取り組む課題 –
• a. 神奈川県公立高校入試についての抜粋をもとに、次の問いに答えてください。
(i) 2020年度入試の英語の平均点は何点でしたか。
(ii) 正答率がもっとも低かった問題はどれで、その正答率は何%でしたか。
(iii) 問6〜8の配点は合わせて何点ですか。
• b. 神奈川県公立高校入試についての抜粋の続きを、最後の文の後から書き進めてください。

ページ抜粋 –
================

神奈川県の公立高校へ合格するための近道は、とにかく内申点を上げることです。これは県内トップ校から中堅校まで変わりません。とは言え、試験でしっかりと点数をとることも必要なので、ここからは受験生にとって入試対策が必須な英語・数学について解説します。

1. 英語の入試対策

2020年度入試の英語は平均点が49.4と昨年とほぼ変わらない点数となりました。この点数は5科目のなかでも最低です。ただ、英語の問題が他の4教科に較べて難易度が高いかというと、そうではありません。

問題別の正答率を見てみると、もっとも高いのが問3(エ)の79.5%、もっとも低いのが問5の13.3%となっています。多くの問題が正答率30〜60%の間に入っており、特別に難しい問題はありません。

参考 神奈川県公立高等学校入学者選抜学力検査の結果神奈川県HP

この問題の正答率であれば、トップ校を目指す生徒は90〜100点、上位校は80点前後が平均点となります。とにかく、上位校以上を目指すのであれば、「英語で点数を落とさない!」ことを心がけましょう。

1-1. 英語は問6〜8の長文読解と資料読み取りを落とさない

入試の英語でもっとも配点が高い(1問5点)のは、問6と問8の長文読解と問7の資料の読み取りです。この問6〜8で40点あり、ここを取りこぼさないようにしましょう。まずはこの形式に慣れることが先決です。

================

資料 –
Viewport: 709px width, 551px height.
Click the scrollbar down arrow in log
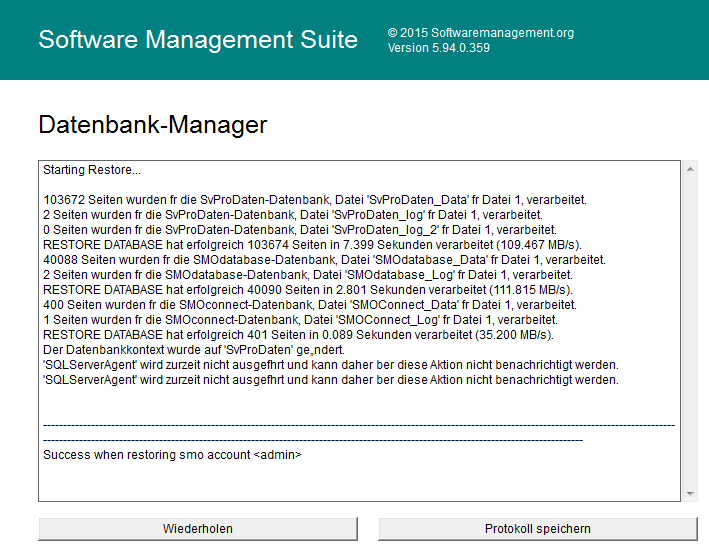[689, 492]
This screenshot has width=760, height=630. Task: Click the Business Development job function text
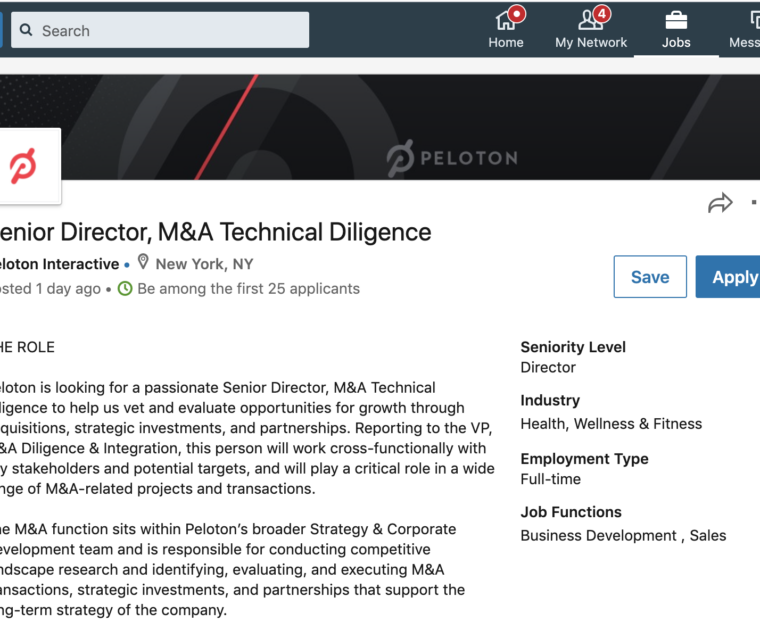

================

各課題の解答 –
• a.
(i) 49.4点です。
(ii) 問5で、正答率は13.3%でした。
(iii) 40点です。

• b.
1-2. リスニングはNHKのラジオ放送「基礎英語1〜3」を聴く

英語のリスニングは一長一短で身につくものではありません。また、毎日のように英語を聴いていないと、すぐに感覚が鈍るのも大きな特徴です。そのため、リスニングは毎日聴くのが鉄則! オススメなのはNHKのラジオ放送「基礎英語1〜3」です。NHKのラジオを聴いて、英会話に慣れておきましょう。

1-3. 英単語と英文法は3年生の10月までに完成させる

3年生の11月〜試験本番の期間は総合的な入試対策を行うので、英単語や英文法に時間を割くのはもったいないです……。また、単語や文法は英語の問題を解くための「基礎」なので、3年生の10月までにしっかりと中学の内容を完成させておきましょう。

英文法は10月までに関係代名詞をしっかりと終わらせておこう!

2. 数学の入試対策

数学は2020年度に問題構成が大きく変わりました。2019年度までは問7に「図形の証明(3問)」がありましたが、2020年はこれが問3の小問集合に組み込まれました。これによって、正答率が10%を切っていた問7の(ウ)がなくなり、難易度も下がっています。

2020年度でもっとも正答率が低かったのは問6の(ウ)の0.5%です。1%を切る正答率ですから、トップ校を目指す生徒でも正解することが難しかったでしょう。あまりにも難易度の高い問題はスルーをオススメします。

これまでの数学は問題の半数が「正答率80%」と得点差がつきにくい科目でした。ただ、2020年度からは難易度がいくらかなだらかになり、中堅〜上位校を目指す生徒たちのなかでも点数にバラツキが見られるようになっています。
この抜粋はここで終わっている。